As Scene has had a long history of publishing similar stories, I believe this story was spiked solely because Coughlin threatened to sue. I was told we “cannot afford a lawsuit right now”. 

I certainly hope it is not because Coughlin is a Republican, because we recently published cover stories on democrats including Marc Dann and Bill Mason, which were just as hard-hitting.

I want to be clear that Scene’s editor Frank Lewis and Publisher Matt Fabyan tried very hard over the past few days to save my job. This was not their decision. Haggerty was unrelenting. “It’s a bell that cannot be unrung” he said. It’s a shame we did not know Times Shamrock lacked courage before Fabyan brought them in on the merger. I fear for the future of that paper. Once people realize all they have to do is threaten a lawsuit in order to get them to spike a story, I wonder what there will be left to write about. Certainly, investigative journalism, to a large extent, is dead there.

I intend to file a wrongful termination lawsuit soon. In the meantime, I’m open to talking about this. Feel free to contact me.

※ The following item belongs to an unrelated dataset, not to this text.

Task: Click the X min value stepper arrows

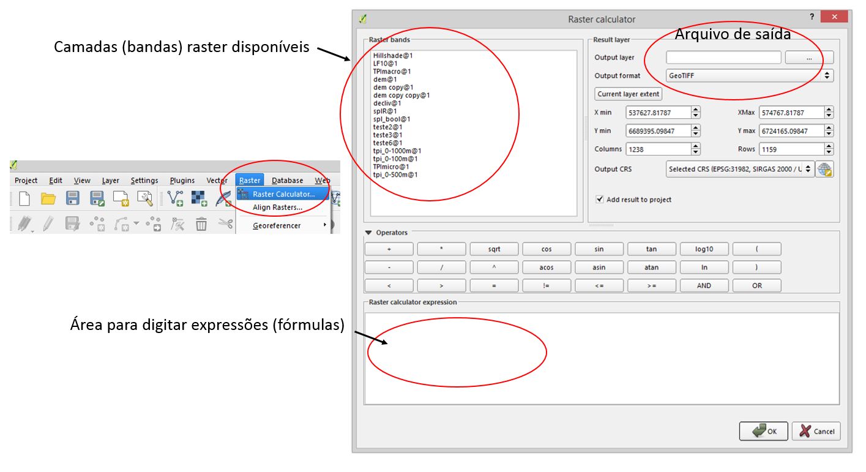Action: (696, 113)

I am attaching the story on Coughlin which Scene spiked. I feel it’s important that people better understand the character of a man who wants to lead Ohio. Feel free to use it as you desire.

-James 

The Real Kevin Coughlin

The Article Scene Spiked

By James Renner

 

State Senator Kevin Coughlin is the father of two adorable girls whom he showcases on his campaign website and literature. He sits on the board of directors at a camp for seriously ill children, and is a past “Advocate of the Year” for the American Cancer Society. He looks like a Scoutmaster, with his thick hair and ready smile, the type of guy you trust innately. This is the Kevin Coughlin many voters know, a handsome young conservative. This image has served him well through more than 12 years in public office — he’s never lost a race — and in January, he announced his intention to run for governor in 2010.

But some paint a much different picture of Coughlin — that of a behind-the-scenes schemer and hypocrite.

In February, two detectives visited the Summit County Board of Elections as part of an investigation into Coughlin. At issue is whether Coughlin illegally altered petitions that were circulated when his faction of the county Republican party tried to orchestrate a coup against longtime boss Alex Arshinkoff. Coughlin’s vague denials at a board hearing in January failed to put the matter to rest, and criminal charges are not out of the question.

Another accusation, not involving allegations of criminal behavior but potentially more damaging to his reputation, involves an extramarital affair. Sources say that during the summer of 2004, perhaps longer, he carried on a relationship with a younger woman. At the time she was a 24-year-old employee of the University of Akron, an attractive brunette who had worked on Coughlin’s campaign for State Senate. He was the 34-year-old, married, handsome rising star of the Summit County GOP — smart and ambitious, but also prone to blowing off campaign appointments to spend time with his girlfriend.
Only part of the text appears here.